Remove the capsules from the plastic tubes using a vacuum pump. Move the samples to the oven, and polymerize at 56 degrees for 48 hours. Prepare the blocks by mounting them into the holder.
Put the holder into the ultramicrotome. Attach the diamond knife. Fill it with deionized water.
Remember, clean the blade from the incidental air bubbles. Then, cut sections using a diamond knife on the deionized water bath. Set the scraps using bovine eyelash.
Then, place them on the shiny side of the Formvar/carbon nickel grid, and dry them. In the dark room, counterstain the grids of synthetic apatites and cell samples with 2.5%uranyl acetate in ethanol for 20 minutes at room temperature under fume hood. Wash the grids in 50%ethanol, then in deionized water, and dry it at room temperature for 24 hours.
Finally, put the grids into the box. Prepare the beryllium holder for the observation of minerals and cells. Use antistatic tools.
Remove the pair of screws. Lift the beryllium plate and beryllium washer away from the rest of the retainer. Mount the grid, shiny side up, on the holder.
Carefully place the beryllium washer and beryllium plate. Screw tightly the fastening screws. Put the holder into the vacuum chamber, and turn on the vacuum pump.
Once a vacuum is achieved, gently insert the holder into the imaging chamber and turn on the beam. On the fluorescent monitor, set the aperture parameters of the microscope. Perform image astigmatism correction.
Set the zoom, focus, frame, and take a transmission electron microscopy image. Move the detector into the imaging chamber. Adjust the sharpness of the image in the focus mode.
Select a point in the sample for X-ray microanalysis, and collect spectra. Select elements such as calcium, fluorine, chlorine, and phosphorus to make ion mapping and perform perform maps of the selected elements. Stimulated Saos cells mineralized more efficiently than hFOB osteoblasts.

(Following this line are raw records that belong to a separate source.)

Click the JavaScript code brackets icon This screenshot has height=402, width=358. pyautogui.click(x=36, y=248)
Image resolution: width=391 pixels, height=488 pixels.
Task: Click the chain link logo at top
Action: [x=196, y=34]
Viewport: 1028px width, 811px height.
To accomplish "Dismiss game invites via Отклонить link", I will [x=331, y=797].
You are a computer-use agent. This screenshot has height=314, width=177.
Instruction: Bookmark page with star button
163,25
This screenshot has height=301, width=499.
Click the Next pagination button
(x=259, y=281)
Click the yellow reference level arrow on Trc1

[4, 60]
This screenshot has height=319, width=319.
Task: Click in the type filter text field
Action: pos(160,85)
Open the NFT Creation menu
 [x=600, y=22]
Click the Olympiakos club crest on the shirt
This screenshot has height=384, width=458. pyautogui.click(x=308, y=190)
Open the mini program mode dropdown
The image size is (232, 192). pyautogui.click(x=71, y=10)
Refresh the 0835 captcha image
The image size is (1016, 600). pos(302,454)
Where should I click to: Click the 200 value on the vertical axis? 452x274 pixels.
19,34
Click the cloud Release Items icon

Only fluorapatites can be observed under UV light excitation. HFOB cell lysates were more fluorescent than Saos, suggesting that fluorapatites are more abundant in these cells. Stimulated Saos cells produce more vesicles containing minerals compared to hFOB cells and resting Saos cells.
Synthetic apatites had different mineral forms. The procedure applied above showed the presence of vesicles in hFOB and Saos cells under resting and stimulated conditions. The red points indicate the calcium, green phosphorus, and blue fluorine distributions.
Under stimulated conditions, there was a strong overlap between calcium and phosphorus distributions in vesicles produced by Saos cells and between fluorine and phosphorus in vesicles produced by hFOB cells. In conclusion, our findings indicate that the vesicles are key determinants of mineral nucleation, especially at the cellular level. The comparison of vesicles released from Saos-2 cells, which mineralize more efficiently, and vesicles released from hFOB 1.19 cells support the hypothesis that matrix vesicles are mineral-filled vesicles.
This leaves open the question whether the presence of matrix vesicles is required to induce apatite nucleation and how this may alter physiological to pathological mineralization.